(Data entries)

=== Section Start ===

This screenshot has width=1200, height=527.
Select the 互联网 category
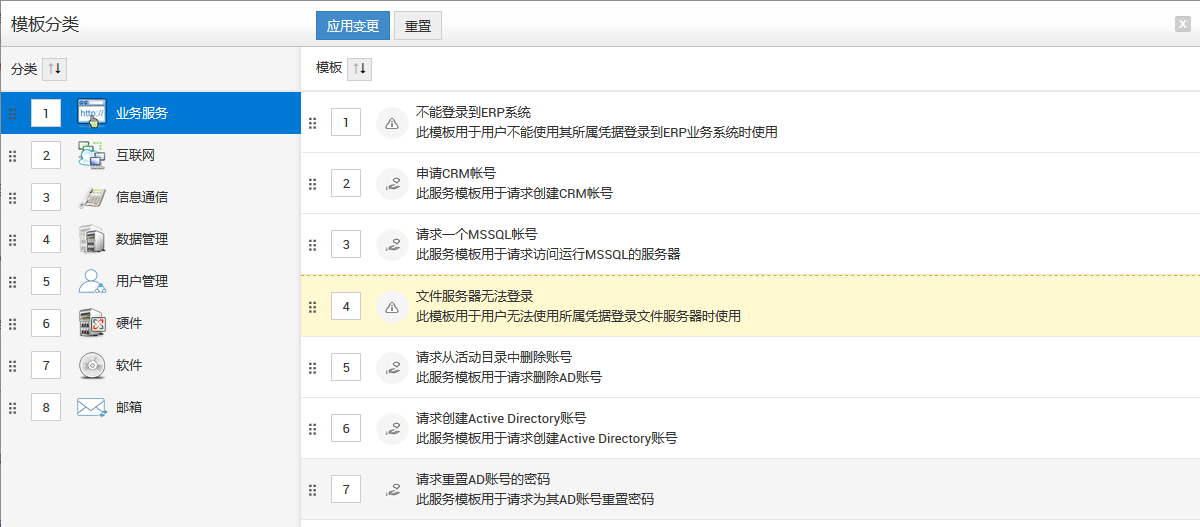[x=135, y=155]
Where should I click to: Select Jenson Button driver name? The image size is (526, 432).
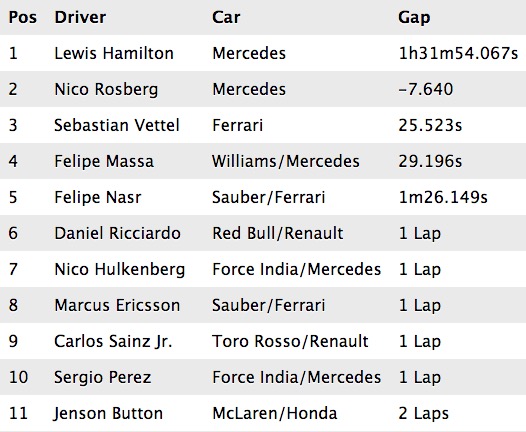click(x=108, y=413)
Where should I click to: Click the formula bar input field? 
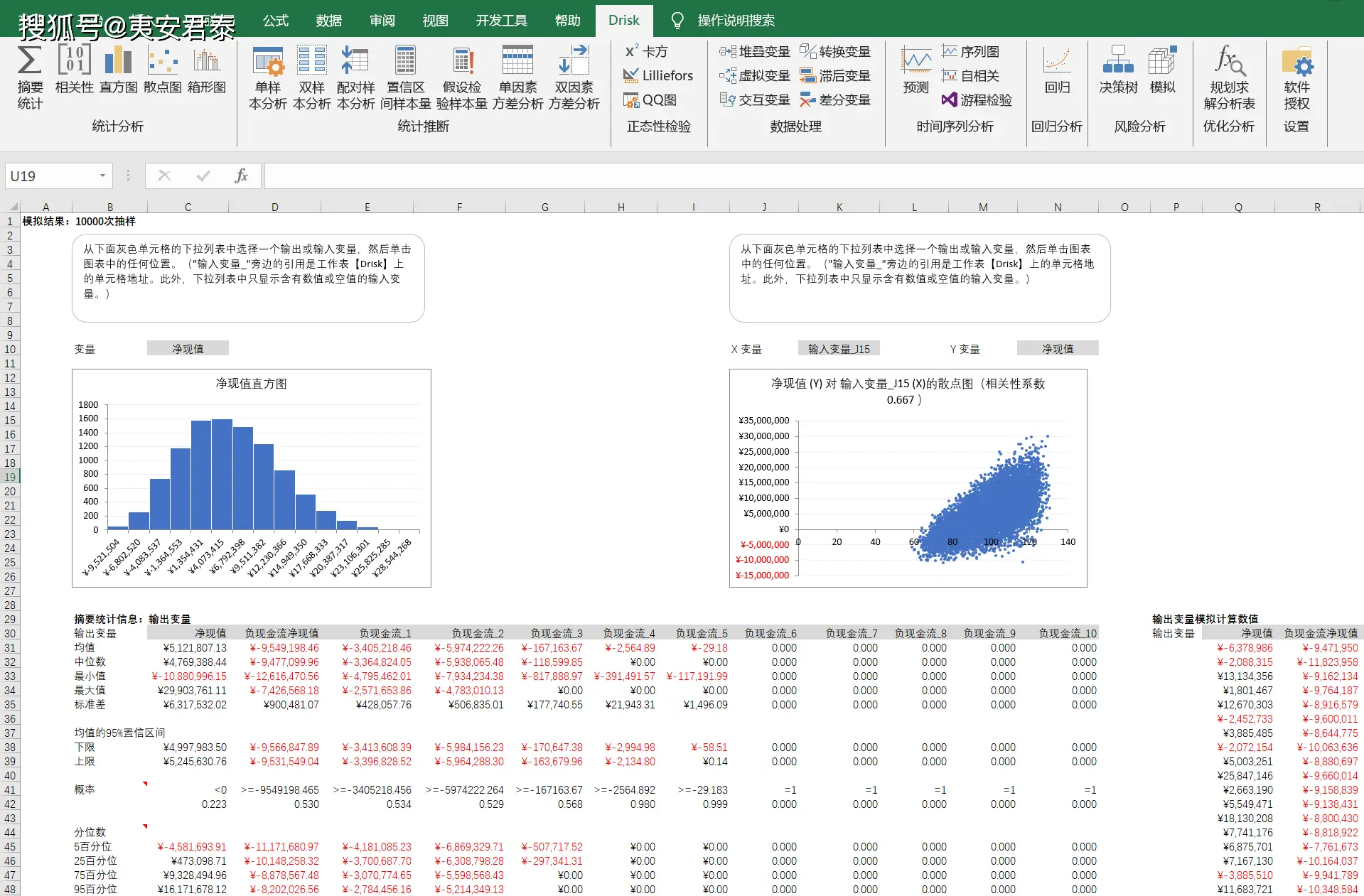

=== Section End ===

- [Work instruction]: Reproduce the data above exactly, leaving each picture out.

- [Answer to the problem]:
This screenshot has width=1200, height=527.
Select the 互联网 category
[x=135, y=155]
Where should I click to: Select Jenson Button driver name? The image size is (526, 432).
click(x=108, y=413)
Where should I click to: Click the formula bar input field? 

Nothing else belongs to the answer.